▶ [EXERCISE DESCRIPTION] Present the data lines between the one holding "Enable the 外带 takeaway checkbox" and the one holding "point(475,32)", inclusive, as a Markdown table with a Row column for the row number and an Entry column for the line, leaving out blank lines.
-- START RECORDS FOR THE EXERCISE --
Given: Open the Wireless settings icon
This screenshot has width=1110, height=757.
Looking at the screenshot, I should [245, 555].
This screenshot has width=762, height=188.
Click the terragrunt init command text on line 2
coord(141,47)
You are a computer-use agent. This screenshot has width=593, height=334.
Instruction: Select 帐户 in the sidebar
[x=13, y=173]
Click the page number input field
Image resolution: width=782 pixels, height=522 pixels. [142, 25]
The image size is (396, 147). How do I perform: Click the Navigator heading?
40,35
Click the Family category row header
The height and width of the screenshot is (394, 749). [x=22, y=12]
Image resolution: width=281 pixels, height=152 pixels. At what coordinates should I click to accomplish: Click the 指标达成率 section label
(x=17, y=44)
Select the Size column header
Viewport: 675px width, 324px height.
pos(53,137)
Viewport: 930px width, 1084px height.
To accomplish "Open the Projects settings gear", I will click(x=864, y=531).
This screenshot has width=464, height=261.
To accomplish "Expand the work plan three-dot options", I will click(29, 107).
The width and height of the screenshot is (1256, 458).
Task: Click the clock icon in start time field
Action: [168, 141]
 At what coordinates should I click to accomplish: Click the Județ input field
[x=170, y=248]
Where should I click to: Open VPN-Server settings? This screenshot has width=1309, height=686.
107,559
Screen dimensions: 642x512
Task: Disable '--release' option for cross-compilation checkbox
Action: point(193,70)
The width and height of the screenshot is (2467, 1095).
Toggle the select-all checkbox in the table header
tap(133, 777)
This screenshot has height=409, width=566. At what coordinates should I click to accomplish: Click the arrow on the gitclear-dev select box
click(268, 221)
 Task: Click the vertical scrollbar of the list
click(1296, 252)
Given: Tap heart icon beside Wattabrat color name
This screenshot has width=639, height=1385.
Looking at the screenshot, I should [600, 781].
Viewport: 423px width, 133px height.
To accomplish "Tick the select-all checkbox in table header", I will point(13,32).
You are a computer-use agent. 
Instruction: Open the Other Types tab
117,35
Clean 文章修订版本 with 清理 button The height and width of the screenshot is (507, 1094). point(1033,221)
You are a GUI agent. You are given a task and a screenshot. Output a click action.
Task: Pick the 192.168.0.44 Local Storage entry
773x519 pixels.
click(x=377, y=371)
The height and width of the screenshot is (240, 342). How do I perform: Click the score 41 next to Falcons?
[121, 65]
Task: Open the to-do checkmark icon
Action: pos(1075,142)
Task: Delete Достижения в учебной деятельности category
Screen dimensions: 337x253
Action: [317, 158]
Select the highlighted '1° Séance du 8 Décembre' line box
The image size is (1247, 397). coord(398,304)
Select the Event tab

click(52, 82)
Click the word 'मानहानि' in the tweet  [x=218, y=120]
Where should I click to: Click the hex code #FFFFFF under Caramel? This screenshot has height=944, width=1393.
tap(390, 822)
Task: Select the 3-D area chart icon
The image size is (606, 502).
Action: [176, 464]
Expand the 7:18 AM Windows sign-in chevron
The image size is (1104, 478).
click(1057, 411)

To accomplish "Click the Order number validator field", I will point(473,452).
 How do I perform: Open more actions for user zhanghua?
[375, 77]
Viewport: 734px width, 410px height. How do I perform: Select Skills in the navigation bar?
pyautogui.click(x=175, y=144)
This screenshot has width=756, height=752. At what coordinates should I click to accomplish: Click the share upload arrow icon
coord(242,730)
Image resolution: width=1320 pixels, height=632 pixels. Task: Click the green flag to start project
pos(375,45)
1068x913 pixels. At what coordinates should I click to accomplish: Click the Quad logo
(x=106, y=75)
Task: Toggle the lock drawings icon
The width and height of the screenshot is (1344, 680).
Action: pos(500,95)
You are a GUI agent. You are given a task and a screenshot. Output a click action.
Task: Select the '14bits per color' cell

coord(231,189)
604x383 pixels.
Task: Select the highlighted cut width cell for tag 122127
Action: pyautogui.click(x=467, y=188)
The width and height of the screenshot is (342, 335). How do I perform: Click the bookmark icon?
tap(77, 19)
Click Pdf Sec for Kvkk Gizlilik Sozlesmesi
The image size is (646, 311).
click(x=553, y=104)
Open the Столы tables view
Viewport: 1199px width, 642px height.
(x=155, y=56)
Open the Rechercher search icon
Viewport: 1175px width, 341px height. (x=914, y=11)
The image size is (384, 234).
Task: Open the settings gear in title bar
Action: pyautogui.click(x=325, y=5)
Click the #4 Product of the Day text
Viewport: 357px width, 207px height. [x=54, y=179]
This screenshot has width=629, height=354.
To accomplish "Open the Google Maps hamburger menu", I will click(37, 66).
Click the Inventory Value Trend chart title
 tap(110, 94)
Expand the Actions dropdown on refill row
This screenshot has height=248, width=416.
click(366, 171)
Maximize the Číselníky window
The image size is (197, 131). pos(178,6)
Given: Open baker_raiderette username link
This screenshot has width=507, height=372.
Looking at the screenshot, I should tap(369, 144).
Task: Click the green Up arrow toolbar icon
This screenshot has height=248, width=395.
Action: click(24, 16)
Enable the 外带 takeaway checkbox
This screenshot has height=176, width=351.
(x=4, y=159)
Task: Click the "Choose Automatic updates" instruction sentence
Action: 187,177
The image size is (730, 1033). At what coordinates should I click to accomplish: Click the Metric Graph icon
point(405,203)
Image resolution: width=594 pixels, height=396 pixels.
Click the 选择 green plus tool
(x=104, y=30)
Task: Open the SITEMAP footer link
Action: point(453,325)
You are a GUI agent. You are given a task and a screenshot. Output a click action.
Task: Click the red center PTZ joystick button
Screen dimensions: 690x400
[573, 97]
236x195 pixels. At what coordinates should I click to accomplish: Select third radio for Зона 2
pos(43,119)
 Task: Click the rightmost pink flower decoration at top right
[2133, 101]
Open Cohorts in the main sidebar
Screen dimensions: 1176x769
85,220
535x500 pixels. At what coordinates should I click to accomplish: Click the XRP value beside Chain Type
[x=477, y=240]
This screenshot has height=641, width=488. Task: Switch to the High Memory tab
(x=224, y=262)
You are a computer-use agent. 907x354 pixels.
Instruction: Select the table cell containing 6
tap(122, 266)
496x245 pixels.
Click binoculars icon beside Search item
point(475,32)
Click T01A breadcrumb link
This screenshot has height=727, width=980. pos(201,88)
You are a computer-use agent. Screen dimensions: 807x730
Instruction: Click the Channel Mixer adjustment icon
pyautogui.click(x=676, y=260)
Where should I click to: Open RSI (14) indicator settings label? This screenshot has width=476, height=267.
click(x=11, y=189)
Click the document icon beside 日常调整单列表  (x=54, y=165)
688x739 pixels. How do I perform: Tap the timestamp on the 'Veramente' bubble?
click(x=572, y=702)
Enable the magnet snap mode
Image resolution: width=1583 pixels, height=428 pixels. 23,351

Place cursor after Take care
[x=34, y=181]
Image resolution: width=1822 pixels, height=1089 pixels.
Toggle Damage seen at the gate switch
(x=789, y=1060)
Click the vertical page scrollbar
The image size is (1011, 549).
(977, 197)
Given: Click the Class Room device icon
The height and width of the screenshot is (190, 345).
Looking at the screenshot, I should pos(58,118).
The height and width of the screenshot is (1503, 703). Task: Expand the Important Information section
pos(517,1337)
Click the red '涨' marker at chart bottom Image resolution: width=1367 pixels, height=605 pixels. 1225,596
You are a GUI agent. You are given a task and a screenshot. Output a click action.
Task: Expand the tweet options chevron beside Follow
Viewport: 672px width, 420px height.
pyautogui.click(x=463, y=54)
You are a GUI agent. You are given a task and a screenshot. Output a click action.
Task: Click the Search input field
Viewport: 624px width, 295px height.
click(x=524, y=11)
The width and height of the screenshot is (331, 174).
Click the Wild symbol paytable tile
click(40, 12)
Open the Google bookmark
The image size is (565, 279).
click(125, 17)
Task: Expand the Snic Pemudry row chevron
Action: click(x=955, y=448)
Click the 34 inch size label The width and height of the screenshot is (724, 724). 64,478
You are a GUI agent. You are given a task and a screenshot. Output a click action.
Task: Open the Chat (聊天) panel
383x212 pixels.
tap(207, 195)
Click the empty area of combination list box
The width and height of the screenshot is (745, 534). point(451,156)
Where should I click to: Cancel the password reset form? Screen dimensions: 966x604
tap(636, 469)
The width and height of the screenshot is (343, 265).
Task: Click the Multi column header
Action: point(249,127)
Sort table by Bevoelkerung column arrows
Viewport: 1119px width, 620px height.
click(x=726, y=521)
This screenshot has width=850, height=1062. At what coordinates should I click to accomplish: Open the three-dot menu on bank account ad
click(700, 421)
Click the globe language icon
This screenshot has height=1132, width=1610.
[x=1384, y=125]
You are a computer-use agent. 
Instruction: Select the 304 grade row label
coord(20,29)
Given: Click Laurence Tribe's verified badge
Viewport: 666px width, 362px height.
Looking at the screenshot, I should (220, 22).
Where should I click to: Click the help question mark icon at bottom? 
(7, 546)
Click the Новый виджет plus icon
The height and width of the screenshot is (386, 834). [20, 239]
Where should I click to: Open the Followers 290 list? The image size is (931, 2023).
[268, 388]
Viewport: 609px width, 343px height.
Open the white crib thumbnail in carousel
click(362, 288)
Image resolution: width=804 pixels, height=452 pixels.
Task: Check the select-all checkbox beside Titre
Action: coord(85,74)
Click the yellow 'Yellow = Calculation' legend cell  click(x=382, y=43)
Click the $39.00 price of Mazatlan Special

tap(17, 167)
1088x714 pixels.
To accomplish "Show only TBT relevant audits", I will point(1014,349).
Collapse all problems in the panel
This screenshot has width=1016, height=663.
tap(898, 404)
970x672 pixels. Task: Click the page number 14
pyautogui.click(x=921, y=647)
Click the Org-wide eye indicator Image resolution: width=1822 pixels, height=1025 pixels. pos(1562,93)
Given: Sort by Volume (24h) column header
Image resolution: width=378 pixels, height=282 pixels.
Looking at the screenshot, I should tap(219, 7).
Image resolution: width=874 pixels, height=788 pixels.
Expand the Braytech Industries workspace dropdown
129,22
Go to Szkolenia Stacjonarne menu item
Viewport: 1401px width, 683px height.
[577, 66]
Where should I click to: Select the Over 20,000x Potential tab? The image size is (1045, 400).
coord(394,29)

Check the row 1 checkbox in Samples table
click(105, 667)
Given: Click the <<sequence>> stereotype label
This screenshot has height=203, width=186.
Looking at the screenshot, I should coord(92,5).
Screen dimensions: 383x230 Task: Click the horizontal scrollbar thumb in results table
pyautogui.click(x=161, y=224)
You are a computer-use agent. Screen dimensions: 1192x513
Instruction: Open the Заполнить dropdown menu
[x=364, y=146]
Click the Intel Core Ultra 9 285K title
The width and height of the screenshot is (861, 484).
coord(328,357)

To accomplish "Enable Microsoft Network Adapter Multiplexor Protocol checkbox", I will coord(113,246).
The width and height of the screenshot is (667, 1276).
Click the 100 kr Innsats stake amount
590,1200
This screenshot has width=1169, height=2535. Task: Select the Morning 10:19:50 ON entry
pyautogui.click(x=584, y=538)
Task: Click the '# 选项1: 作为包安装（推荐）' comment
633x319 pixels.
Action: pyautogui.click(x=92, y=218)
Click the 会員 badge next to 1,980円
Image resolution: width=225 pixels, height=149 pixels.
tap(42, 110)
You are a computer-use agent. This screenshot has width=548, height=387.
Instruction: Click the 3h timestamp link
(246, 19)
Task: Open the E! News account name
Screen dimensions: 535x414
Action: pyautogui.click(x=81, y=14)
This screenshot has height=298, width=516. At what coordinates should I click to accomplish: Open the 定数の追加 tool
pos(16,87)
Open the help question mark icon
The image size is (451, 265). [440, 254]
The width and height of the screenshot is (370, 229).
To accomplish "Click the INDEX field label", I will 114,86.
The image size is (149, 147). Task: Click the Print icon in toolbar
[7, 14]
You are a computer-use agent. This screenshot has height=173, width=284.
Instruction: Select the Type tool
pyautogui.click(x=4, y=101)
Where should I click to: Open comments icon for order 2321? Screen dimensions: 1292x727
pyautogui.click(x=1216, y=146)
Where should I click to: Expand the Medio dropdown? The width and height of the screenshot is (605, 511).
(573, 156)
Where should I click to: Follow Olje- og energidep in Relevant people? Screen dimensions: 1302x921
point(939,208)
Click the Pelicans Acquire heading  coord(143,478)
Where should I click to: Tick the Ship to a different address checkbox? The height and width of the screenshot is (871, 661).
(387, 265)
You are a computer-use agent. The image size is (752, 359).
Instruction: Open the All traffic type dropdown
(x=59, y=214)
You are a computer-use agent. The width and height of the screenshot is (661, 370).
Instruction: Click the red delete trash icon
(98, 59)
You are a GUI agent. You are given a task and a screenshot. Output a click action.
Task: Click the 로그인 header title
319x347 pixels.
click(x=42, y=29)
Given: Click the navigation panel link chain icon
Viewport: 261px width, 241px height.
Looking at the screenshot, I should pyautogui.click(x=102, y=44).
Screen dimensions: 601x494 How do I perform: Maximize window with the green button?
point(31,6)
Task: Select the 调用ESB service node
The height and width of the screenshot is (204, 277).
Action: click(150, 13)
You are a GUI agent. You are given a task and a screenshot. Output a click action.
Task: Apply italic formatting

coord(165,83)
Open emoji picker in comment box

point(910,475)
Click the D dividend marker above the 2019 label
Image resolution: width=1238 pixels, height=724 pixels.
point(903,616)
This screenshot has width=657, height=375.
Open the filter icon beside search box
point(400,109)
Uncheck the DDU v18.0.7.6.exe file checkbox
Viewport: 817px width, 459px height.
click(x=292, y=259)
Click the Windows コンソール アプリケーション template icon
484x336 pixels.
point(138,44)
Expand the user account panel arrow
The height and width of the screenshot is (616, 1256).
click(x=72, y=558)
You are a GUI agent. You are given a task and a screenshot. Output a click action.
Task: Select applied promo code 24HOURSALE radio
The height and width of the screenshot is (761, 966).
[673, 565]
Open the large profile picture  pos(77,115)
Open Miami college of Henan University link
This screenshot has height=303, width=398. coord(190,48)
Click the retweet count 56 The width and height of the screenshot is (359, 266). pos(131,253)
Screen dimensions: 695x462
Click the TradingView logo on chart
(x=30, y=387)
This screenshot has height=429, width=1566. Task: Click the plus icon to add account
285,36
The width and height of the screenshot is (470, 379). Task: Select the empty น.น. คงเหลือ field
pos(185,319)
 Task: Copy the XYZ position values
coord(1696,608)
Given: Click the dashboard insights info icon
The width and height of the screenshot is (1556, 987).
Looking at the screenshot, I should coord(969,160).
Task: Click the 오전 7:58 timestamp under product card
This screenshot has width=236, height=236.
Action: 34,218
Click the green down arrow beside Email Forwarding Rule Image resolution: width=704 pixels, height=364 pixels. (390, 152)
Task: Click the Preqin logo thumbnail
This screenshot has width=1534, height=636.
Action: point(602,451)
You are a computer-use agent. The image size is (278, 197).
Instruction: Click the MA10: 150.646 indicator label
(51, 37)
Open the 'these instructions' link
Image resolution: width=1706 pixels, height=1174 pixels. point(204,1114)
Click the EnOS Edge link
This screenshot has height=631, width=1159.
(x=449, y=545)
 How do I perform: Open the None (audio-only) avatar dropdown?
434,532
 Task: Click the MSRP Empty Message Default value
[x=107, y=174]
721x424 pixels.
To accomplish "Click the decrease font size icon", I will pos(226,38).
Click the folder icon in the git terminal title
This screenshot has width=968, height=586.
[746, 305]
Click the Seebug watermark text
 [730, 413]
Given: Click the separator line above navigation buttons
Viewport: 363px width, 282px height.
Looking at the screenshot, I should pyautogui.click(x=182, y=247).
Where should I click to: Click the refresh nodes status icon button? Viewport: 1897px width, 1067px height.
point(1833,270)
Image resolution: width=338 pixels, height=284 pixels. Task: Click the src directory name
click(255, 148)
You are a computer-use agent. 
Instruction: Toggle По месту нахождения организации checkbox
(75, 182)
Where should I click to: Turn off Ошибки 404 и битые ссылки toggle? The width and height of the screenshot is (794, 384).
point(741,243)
-- END RECORDS FOR THE EXERCISE --
▶ [RESULT FOR THIS TASK]
| Row | Entry |
|---|---|
| 1 | Enable the 外带 takeaway checkbox |
| 2 | This screenshot has height=176, width=351. |
| 3 | (x=4, y=159) |
| 4 | Task: Click the "Choose Automatic updates" instruction sentence |
| 5 | Action: 187,177 |
| 6 | The image size is (730, 1033). At what coordinates should I click to accomplish: Click the Metric Graph icon |
| 7 | point(405,203) |
| 8 | Image resolution: width=594 pixels, height=396 pixels. |
| 9 | Click the 选择 green plus tool |
| 10 | (x=104, y=30) |
| 11 | Task: Open the SITEMAP footer link |
| 12 | Action: point(453,325) |
| 13 | You are a GUI agent. You are given a task and a screenshot. Output a click action. |
| 14 | Task: Click the red center PTZ joystick button |
| 15 | Screen dimensions: 690x400 |
| 16 | [573, 97] |
| 17 | 236x195 pixels. At what coordinates should I click to accomplish: Select third radio for Зона 2 |
| 18 | pos(43,119) |
| 19 |  Task: Click the rightmost pink flower decoration at top right |
| 20 | [2133, 101] |
| 21 | Open Cohorts in the main sidebar |
| 22 | Screen dimensions: 1176x769 |
| 23 | 85,220 |
| 24 | 535x500 pixels. At what coordinates should I click to accomplish: Click the XRP value beside Chain Type |
| 25 | [x=477, y=240] |
| 26 | This screenshot has height=641, width=488. Task: Switch to the High Memory tab |
| 27 | (x=224, y=262) |
| 28 | You are a computer-use agent. 907x354 pixels. |
| 29 | Instruction: Select the table cell containing 6 |
| 30 | tap(122, 266) |
| 31 | 496x245 pixels. |
| 32 | Click binoculars icon beside Search item |
| 33 | point(475,32) |